I have the following lines to parse from a log file with 8000 lines which takes about 5 minutes to parse:
text="2017-01-12 15:16:42,404 - RestLogger[10c059f7] - INFO - rest_server::log_request:102 - REST call: <POST /multi/ HTTP/1.1> with args {} and content {u'inv_initiators': {u'path': u'/v2/types/initiators/', u'args': }} from user admin @ 10.106.97.145\n"
text+="2016-10-06 20:58:04,025 - RestLogger - INFO - rest_server::log_request:98 - REST call: <GET /types/volumes/59 HTTP/1.1> with args {}\n"
re.findall('([12]\d{3}-[0-3]\d-[01]\d \d{2}:\d{2}:\d{2},\d{3}) .*rest_server::log_request:\d+ - REST call: <(\w+) (.*) .+?> with args ({.*?})(?: and content ({.*}))?.*?\n', text)
Since I would like to grab lines with optional text "and content" I am adding ?:
and ?
to grab the lines in one regex and the results are really slow.
Any advice how to make it faster?
-
1\$\begingroup\$ Reg ex engines can vary. Can you clarify what language/engine you're using? \$\endgroup\$forsvarir– forsvarir2017年01月23日 18:36:24 +00:00Commented Jan 23, 2017 at 18:36
-
2\$\begingroup\$ What do you intend to do with the results? I suggest that you show more code so that we understand the context. \$\endgroup\$200_success– 200_success2017年01月23日 18:45:58 +00:00Commented Jan 23, 2017 at 18:45
1 Answer 1
Seems like instead of re.findall
, you should be using re.match
on each line of the input individually. Something like this:
for line in text.splitlines():
m = re.match(r'([12]\d{3}-[0-3]\d-[01]\d \d{2}:\d{2}:\d{2},\d{3}) .*rest_server::log_request:\d+ - REST call: <(\w+) (.*) .+?> with args ({.*?})(?: and content ({.*}))?.*?', text)
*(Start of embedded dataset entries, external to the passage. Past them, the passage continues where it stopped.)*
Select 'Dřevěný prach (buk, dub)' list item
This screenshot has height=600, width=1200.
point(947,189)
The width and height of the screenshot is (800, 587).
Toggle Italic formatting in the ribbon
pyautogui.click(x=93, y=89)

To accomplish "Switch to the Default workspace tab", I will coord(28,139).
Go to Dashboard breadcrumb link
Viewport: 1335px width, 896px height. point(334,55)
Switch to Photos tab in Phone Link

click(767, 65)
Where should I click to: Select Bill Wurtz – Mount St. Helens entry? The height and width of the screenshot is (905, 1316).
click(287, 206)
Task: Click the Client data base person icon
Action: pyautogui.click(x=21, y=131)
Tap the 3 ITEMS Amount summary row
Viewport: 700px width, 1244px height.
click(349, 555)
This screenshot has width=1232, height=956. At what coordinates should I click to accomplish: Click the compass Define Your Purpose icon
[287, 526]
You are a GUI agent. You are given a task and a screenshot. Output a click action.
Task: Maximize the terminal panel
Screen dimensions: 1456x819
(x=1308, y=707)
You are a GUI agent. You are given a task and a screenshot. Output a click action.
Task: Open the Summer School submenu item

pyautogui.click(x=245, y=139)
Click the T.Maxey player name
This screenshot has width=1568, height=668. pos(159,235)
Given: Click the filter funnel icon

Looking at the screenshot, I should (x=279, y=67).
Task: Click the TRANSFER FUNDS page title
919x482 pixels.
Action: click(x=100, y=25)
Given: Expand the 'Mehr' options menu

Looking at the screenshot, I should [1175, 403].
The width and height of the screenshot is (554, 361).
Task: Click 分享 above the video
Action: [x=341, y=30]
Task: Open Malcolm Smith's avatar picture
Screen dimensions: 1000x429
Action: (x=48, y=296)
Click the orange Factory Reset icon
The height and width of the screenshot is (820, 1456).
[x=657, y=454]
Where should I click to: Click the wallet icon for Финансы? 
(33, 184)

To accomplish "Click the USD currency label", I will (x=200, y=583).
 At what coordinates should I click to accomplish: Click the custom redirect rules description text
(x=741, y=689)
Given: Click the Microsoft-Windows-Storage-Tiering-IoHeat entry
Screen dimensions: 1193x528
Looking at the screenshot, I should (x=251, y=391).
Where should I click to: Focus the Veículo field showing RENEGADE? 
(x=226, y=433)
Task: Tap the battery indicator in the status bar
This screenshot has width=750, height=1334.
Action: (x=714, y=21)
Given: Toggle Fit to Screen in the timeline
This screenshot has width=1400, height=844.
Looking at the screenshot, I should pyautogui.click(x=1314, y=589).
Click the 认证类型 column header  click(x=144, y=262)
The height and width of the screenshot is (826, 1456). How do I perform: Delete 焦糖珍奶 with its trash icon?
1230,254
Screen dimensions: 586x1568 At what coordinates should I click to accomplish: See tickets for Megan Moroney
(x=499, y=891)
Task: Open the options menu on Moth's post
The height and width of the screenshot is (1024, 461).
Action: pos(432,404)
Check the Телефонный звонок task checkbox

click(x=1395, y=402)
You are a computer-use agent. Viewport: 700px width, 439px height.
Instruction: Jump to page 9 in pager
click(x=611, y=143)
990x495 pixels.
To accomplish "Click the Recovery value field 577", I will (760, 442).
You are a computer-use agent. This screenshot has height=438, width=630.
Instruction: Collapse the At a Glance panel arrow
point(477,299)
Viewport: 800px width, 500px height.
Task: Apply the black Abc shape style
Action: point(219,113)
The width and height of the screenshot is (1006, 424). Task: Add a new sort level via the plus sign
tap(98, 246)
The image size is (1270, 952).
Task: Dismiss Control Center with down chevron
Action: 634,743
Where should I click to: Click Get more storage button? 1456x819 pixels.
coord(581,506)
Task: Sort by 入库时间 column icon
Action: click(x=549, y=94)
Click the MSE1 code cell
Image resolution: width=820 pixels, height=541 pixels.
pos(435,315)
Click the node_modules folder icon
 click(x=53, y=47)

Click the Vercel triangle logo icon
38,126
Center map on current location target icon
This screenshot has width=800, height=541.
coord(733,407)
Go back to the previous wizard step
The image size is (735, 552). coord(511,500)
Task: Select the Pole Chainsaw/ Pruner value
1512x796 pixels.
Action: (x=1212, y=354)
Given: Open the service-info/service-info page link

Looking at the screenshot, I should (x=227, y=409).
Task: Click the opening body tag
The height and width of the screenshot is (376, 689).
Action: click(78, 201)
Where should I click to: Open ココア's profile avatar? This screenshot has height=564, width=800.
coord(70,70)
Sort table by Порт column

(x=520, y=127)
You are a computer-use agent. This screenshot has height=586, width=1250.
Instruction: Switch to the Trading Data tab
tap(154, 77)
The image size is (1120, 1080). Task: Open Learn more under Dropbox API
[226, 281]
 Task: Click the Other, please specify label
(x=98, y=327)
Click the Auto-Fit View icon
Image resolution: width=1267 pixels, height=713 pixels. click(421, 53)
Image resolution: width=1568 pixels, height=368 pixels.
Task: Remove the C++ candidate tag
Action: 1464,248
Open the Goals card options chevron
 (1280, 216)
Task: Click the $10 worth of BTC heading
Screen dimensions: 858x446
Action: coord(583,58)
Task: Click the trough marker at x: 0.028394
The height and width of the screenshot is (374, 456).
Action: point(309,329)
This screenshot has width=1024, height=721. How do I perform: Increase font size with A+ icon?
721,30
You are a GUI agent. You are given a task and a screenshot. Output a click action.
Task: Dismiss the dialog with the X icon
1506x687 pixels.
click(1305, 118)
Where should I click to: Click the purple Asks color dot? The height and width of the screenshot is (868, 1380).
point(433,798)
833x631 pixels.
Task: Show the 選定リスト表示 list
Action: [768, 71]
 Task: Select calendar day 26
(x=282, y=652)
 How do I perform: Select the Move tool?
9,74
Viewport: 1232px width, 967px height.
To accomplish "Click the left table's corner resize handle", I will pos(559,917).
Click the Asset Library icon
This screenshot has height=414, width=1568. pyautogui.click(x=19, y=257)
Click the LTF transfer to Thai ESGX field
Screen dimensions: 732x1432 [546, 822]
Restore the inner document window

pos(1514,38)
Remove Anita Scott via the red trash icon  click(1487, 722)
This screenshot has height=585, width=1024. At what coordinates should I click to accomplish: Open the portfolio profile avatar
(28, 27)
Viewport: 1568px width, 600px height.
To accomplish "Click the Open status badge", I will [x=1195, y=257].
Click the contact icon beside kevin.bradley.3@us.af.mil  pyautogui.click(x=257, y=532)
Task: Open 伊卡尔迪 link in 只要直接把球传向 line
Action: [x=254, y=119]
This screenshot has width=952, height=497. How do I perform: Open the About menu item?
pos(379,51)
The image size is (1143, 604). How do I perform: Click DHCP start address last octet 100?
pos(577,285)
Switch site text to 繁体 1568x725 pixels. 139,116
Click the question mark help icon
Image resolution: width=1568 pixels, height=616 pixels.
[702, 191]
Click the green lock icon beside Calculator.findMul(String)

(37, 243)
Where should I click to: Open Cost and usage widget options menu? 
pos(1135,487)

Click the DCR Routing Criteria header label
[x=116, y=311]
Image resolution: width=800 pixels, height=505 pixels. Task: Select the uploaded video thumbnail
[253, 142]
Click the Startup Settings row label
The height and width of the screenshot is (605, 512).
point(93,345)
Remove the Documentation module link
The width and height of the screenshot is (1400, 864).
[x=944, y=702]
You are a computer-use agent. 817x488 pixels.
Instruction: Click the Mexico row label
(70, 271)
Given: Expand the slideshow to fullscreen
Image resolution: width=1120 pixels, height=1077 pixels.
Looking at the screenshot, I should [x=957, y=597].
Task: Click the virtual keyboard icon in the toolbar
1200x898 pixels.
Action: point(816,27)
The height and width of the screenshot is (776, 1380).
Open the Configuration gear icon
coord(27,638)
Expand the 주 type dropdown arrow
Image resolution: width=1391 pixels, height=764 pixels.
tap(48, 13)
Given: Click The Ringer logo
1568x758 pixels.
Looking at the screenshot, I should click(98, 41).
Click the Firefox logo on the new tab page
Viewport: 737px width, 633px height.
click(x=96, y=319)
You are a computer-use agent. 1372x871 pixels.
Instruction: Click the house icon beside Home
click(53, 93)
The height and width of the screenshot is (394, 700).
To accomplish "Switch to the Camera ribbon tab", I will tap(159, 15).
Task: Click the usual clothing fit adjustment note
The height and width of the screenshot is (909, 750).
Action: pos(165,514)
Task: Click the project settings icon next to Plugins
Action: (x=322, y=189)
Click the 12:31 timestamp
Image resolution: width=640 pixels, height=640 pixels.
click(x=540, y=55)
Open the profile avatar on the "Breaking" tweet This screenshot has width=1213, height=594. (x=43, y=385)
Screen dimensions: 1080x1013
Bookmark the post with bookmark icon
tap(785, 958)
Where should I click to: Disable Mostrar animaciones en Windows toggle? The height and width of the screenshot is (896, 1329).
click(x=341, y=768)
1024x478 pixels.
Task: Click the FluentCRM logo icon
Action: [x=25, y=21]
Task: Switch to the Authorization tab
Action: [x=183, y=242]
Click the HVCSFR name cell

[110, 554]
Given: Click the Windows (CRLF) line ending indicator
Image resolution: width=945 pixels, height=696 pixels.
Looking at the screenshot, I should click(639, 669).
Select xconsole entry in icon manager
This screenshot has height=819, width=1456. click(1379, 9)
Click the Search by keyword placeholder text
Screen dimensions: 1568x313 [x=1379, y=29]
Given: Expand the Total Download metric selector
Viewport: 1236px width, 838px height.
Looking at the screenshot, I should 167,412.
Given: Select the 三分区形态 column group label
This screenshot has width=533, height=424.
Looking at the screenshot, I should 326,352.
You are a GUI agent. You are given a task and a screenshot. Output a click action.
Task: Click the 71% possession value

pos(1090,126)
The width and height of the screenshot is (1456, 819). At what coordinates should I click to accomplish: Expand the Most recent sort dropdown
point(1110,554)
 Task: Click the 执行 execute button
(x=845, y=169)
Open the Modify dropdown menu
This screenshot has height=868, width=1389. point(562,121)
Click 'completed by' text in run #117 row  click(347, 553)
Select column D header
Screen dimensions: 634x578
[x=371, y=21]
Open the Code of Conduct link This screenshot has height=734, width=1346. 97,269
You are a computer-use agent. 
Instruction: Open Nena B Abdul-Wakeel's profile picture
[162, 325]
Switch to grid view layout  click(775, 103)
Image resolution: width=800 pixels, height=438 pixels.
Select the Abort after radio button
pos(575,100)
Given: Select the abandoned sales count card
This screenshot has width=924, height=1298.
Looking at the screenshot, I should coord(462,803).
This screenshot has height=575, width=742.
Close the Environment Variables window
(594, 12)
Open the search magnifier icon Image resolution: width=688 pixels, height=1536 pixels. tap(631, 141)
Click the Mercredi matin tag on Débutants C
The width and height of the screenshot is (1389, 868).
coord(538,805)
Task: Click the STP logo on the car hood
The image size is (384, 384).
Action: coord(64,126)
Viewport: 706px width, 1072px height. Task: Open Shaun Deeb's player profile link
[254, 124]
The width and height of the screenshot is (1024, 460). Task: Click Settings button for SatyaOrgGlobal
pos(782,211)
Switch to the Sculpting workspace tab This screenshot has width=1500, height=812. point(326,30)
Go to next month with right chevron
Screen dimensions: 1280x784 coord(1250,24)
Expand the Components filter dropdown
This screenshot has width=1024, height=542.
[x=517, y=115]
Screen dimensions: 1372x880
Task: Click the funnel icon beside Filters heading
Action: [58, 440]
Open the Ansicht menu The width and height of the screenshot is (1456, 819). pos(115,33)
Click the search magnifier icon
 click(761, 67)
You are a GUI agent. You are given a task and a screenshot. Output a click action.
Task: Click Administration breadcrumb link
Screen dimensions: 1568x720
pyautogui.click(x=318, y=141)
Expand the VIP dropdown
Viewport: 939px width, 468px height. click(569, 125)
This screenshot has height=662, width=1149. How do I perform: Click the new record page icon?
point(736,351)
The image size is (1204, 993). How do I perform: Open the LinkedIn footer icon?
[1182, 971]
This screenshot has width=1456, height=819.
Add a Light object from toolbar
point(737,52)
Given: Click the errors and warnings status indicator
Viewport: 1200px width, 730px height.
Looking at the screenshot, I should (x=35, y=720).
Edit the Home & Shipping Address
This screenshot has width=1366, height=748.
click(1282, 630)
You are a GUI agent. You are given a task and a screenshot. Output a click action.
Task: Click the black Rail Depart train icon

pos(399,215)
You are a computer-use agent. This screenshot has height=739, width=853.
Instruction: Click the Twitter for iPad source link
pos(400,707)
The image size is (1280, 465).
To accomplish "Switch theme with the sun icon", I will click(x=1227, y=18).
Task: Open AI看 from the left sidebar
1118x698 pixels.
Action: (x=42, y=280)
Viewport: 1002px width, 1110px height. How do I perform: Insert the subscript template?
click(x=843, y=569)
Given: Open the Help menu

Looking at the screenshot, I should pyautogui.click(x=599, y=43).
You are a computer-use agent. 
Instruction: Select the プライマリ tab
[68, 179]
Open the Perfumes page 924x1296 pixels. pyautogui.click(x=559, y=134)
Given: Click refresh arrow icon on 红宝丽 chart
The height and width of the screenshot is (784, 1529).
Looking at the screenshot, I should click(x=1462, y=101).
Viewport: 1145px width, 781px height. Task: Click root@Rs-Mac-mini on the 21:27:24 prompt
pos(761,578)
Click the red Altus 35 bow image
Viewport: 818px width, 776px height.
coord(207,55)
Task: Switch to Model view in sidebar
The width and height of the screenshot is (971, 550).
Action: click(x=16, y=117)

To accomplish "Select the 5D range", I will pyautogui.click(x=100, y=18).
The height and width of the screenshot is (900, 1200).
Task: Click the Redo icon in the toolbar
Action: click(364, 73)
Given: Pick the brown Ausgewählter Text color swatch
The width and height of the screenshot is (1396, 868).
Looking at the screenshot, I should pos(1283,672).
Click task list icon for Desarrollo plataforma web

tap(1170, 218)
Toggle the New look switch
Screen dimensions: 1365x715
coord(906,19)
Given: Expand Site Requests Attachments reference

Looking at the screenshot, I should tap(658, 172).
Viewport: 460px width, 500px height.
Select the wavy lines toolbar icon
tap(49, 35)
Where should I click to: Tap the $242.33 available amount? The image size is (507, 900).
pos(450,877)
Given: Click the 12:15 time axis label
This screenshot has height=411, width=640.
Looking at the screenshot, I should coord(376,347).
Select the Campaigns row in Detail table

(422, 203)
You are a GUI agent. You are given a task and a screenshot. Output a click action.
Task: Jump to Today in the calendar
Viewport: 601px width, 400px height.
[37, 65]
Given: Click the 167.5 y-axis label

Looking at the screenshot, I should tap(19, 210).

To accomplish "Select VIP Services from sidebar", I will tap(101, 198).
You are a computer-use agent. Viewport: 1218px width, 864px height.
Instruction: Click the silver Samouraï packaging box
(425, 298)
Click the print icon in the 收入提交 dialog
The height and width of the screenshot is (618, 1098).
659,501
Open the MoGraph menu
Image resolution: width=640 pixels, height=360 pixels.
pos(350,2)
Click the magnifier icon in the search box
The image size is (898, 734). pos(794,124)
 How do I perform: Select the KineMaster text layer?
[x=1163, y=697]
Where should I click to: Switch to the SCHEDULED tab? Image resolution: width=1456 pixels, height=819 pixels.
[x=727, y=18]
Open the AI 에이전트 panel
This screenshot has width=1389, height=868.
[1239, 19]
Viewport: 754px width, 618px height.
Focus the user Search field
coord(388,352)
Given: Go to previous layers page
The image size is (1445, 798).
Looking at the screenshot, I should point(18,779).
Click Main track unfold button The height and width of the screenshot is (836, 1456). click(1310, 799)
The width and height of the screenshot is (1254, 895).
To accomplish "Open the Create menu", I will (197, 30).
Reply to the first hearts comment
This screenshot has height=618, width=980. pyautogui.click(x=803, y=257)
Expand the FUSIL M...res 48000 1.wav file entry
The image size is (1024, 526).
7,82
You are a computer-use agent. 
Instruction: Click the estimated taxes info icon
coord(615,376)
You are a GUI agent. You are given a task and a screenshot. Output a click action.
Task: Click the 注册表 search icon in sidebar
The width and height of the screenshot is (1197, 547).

# and then do something with m
The main problem with your original regex is that the first instance of .*
could reasonably match a whole lot of the string; if you're not going to split the lines apart first, then at least you'd want to change .*
to [^\n]*
and so on throughout.
As a micro-optimization, you may find that re.compile
ing your regex first produces faster results; and if you're not compiling it ahead of time, I wouldn't be surprised if
([12]\d{3}-[0-3]\d-[01]\d \d{2}:\d{2}:\d{2},\d{3})
is outperformed by a simple
(\d\d\d\d-\d\d-\d\d \d\d:\d\d:\d\d,\d\d\d)
Basically, don't try to be clever and you'll do fine.